• [Dataset records]
···

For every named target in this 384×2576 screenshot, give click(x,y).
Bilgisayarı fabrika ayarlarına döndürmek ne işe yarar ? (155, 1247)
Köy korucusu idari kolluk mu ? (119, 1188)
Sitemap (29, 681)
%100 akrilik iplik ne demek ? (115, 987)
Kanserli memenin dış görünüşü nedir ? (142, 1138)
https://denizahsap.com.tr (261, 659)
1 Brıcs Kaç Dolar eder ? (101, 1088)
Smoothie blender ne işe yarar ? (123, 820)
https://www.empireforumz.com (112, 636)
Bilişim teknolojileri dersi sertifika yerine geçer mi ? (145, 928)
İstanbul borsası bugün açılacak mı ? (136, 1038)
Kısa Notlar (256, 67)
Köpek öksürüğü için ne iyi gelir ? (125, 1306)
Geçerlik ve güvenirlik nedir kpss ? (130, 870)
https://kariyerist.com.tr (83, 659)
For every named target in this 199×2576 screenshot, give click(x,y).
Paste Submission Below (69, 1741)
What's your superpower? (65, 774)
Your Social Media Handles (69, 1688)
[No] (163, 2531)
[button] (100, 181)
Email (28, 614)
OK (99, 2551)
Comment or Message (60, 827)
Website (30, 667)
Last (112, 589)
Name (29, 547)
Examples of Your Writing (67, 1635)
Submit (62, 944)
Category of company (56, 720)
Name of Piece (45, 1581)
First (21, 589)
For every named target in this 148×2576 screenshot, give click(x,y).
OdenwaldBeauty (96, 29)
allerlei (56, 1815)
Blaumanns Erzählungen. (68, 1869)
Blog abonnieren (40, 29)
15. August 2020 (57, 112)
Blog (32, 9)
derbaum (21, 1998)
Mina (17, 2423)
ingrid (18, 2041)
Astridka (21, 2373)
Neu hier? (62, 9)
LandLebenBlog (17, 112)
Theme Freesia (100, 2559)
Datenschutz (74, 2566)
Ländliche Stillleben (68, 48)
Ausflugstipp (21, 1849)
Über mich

···

• [To do] Show all lines in the entries above where the string "screenshot" appears.

• [Answer to this exercise]
For every named target in this 384×2576 screenshot, give click(x,y).
For every named target in this 199×2576 screenshot, give click(x,y).
For every named target in this 148×2576 screenshot, give click(x,y).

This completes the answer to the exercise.